In Cent’anni di solitudine le vicende di sette generazioni di una famiglia i Buendìa, dal capostipite Jòse Arcadio che fonda il villaggio di Macondo, sua moglie Ursula Iguaràn nonché sua cugina di primo grado, ossessionata dal mettere al mondo un figlio con la coda di maiale, si intrecciano con la storia della Colombia, dal periodo colombiano 1830 alla depressione economica post bandiera 1930.

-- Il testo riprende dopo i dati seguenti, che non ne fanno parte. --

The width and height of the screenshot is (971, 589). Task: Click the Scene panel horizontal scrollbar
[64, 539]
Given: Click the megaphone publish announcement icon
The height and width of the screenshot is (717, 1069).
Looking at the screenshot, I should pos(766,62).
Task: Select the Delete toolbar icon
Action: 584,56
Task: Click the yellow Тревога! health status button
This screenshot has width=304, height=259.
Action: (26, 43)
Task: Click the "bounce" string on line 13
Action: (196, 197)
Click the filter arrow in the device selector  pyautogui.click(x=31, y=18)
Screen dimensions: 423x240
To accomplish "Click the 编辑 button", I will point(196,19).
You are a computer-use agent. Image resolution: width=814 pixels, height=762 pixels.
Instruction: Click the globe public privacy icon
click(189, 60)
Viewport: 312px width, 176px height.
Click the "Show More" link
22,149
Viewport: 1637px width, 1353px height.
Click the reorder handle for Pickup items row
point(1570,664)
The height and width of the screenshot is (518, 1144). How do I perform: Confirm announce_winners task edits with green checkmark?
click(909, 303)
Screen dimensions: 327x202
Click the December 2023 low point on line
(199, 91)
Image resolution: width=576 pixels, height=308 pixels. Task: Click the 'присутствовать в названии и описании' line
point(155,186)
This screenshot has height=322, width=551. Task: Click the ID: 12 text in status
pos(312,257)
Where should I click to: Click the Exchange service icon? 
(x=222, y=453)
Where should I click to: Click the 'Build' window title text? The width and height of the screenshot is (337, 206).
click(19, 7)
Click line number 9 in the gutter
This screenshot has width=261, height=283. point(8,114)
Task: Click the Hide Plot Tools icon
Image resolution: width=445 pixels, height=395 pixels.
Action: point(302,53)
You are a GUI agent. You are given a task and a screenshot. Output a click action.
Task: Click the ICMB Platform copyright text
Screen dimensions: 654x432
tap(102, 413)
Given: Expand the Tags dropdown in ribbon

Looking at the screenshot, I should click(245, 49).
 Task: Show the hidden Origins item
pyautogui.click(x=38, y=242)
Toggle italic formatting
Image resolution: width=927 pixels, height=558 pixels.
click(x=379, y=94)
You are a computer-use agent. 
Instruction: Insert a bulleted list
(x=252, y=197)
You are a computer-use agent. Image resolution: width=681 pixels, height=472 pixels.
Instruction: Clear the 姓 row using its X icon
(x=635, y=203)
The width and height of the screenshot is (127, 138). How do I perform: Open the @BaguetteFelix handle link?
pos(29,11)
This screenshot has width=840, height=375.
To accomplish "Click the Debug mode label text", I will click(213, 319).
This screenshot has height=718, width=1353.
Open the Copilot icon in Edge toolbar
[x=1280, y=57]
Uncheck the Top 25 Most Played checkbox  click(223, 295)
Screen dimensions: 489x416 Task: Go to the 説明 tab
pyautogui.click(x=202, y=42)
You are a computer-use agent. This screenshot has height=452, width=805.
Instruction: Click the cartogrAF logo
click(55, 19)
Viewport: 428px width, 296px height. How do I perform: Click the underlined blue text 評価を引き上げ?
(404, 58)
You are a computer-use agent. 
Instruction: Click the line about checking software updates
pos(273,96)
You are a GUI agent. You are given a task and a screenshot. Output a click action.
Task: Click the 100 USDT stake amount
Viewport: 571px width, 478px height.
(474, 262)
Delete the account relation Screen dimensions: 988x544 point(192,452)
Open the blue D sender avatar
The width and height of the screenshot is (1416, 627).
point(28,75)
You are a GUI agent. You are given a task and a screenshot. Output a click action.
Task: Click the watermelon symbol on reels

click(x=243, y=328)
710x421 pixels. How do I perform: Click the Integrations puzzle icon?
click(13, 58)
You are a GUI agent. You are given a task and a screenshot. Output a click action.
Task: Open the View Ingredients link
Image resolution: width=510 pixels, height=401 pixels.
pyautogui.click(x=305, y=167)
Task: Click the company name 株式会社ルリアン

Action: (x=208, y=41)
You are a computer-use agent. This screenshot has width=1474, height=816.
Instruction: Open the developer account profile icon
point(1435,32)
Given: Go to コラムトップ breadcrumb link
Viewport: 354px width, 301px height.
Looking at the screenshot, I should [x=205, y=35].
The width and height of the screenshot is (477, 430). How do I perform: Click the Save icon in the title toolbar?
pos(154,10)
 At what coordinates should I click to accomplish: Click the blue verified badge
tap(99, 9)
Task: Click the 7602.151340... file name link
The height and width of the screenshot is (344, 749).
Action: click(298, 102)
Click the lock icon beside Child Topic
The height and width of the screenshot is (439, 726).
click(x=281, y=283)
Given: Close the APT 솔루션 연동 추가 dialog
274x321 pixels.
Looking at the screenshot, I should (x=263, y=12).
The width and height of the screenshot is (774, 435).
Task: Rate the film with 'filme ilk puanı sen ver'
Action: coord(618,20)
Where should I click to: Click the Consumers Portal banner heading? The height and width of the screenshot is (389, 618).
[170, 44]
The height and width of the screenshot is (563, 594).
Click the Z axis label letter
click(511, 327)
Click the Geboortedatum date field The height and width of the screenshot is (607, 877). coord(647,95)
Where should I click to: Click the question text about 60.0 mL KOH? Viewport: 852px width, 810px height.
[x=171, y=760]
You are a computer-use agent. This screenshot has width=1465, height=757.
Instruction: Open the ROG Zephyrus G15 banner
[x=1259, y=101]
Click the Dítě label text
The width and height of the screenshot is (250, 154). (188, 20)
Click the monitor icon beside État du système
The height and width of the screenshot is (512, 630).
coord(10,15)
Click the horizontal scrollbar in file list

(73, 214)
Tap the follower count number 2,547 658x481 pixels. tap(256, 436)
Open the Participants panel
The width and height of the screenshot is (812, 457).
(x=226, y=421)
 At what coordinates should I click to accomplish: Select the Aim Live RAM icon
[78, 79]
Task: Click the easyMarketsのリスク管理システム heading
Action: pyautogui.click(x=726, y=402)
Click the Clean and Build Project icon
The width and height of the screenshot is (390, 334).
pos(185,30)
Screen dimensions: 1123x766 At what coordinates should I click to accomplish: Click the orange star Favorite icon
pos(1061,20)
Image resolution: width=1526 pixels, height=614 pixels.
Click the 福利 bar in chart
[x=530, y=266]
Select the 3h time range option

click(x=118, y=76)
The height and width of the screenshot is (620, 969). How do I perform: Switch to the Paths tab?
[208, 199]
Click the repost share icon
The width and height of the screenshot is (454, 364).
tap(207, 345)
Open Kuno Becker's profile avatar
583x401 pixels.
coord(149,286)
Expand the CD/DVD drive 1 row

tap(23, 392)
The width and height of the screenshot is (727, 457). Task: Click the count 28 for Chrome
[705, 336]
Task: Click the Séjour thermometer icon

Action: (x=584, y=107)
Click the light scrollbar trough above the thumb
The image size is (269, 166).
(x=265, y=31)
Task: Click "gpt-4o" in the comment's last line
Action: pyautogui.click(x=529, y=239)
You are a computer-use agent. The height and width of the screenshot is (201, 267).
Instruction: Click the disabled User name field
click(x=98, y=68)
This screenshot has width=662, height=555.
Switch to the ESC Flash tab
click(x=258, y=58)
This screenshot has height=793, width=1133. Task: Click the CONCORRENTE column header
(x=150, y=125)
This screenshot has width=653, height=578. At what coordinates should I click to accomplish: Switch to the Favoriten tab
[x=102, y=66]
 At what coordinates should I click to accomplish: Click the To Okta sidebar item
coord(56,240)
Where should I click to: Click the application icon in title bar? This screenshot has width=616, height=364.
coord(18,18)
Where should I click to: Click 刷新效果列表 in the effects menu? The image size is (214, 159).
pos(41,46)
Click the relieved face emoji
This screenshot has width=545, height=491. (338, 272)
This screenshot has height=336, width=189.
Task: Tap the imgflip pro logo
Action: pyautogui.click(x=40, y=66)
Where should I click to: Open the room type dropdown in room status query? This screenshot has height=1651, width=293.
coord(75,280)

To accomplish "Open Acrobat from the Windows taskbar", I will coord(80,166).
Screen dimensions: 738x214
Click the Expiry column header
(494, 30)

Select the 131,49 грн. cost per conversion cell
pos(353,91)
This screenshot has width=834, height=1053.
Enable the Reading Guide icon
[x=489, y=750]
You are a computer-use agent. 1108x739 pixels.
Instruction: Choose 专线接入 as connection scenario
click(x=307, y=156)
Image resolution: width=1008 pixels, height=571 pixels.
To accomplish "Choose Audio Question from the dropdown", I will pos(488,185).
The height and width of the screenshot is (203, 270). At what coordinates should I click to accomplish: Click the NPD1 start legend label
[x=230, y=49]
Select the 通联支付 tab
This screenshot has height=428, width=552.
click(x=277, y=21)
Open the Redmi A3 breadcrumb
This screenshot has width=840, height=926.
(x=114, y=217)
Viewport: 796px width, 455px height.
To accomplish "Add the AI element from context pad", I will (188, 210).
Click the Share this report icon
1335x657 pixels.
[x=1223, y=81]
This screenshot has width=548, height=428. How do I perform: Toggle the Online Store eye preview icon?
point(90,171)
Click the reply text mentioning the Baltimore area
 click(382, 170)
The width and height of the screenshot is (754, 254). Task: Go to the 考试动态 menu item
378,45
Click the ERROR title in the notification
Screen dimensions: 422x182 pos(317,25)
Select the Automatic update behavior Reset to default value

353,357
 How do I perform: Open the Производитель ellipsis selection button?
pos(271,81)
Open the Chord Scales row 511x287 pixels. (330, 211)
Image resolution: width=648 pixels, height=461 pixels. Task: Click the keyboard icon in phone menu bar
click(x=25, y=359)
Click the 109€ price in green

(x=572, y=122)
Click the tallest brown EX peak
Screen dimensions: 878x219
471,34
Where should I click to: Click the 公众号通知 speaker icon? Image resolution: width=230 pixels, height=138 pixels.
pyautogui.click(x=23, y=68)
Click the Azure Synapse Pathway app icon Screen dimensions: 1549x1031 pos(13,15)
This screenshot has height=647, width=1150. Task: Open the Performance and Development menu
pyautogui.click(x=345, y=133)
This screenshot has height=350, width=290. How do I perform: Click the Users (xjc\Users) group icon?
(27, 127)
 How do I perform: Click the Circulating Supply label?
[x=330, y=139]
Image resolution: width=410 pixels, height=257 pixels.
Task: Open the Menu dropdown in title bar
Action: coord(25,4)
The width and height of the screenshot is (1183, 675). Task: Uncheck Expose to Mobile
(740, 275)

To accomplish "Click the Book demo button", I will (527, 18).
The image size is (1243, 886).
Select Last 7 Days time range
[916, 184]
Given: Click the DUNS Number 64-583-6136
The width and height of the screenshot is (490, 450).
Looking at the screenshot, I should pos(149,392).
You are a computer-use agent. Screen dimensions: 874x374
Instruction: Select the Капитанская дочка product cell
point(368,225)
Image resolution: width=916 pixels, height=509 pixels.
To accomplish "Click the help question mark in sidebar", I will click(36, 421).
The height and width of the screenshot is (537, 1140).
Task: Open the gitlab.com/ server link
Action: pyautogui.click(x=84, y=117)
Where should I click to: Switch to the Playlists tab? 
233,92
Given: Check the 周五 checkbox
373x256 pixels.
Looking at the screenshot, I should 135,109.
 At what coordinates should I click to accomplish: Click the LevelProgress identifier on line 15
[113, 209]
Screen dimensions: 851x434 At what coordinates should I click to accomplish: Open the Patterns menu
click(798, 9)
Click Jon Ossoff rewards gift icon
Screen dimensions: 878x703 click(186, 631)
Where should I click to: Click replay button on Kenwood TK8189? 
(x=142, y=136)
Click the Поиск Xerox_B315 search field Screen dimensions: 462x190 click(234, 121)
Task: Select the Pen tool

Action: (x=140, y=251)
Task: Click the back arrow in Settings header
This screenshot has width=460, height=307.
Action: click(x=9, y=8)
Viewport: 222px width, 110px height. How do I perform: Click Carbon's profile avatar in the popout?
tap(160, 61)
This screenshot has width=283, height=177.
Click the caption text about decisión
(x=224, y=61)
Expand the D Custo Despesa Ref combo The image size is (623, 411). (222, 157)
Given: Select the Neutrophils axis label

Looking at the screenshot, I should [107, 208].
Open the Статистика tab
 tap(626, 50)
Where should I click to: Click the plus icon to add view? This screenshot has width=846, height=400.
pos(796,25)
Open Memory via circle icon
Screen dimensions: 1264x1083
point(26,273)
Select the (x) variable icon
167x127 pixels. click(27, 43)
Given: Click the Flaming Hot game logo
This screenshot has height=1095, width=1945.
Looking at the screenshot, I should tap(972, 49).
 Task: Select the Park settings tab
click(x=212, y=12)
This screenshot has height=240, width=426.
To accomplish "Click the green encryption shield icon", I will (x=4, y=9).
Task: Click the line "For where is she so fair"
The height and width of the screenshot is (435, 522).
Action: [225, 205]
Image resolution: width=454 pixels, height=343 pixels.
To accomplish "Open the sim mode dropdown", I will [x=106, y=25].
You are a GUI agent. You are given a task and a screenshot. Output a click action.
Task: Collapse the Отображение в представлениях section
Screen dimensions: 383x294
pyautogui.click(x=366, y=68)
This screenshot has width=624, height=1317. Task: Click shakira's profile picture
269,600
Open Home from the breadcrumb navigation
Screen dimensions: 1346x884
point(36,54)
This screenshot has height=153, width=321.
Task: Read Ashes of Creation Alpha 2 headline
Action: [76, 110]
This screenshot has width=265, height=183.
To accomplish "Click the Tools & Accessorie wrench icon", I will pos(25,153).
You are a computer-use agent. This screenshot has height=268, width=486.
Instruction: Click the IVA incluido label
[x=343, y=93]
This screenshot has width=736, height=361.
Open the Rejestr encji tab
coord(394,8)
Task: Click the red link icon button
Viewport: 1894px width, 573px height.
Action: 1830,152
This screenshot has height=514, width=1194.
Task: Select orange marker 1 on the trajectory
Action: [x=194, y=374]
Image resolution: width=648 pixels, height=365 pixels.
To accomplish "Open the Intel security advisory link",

Gabriel García Márquez riesce magistralmente a raccontare tutti gli aspetti della vera storia della Colombia, creando un’opera d’arte, un quadro variopinto dal folclore dei personaggi con sventurati amori e passioni maledette al limite del grottesco, superstizioni alimentate dall’ignoranza, ma profondamente radicate nella cultura, dove il mondo dei vivi si intreccia con il regno dei morti, in un connubio surreale, la solitudine che si instaura inevitabile in ognuno dei componenti della stirpe, e l’arretratezza che suscita stupore nel scoprire cose nuove come il ghiaccio. Con una prosa intricata molto elaborata e ricca, fa letteralmente cadere in questo mondo grazie anche a quel realismo con un pizzico di fiabesco e stravaganza, anticipando gli eventi senza comportare disturbo, ma ingolosendo il lettore, e la sconfinata immaginazione dell’autore rendono questo romanzo un capolavoro.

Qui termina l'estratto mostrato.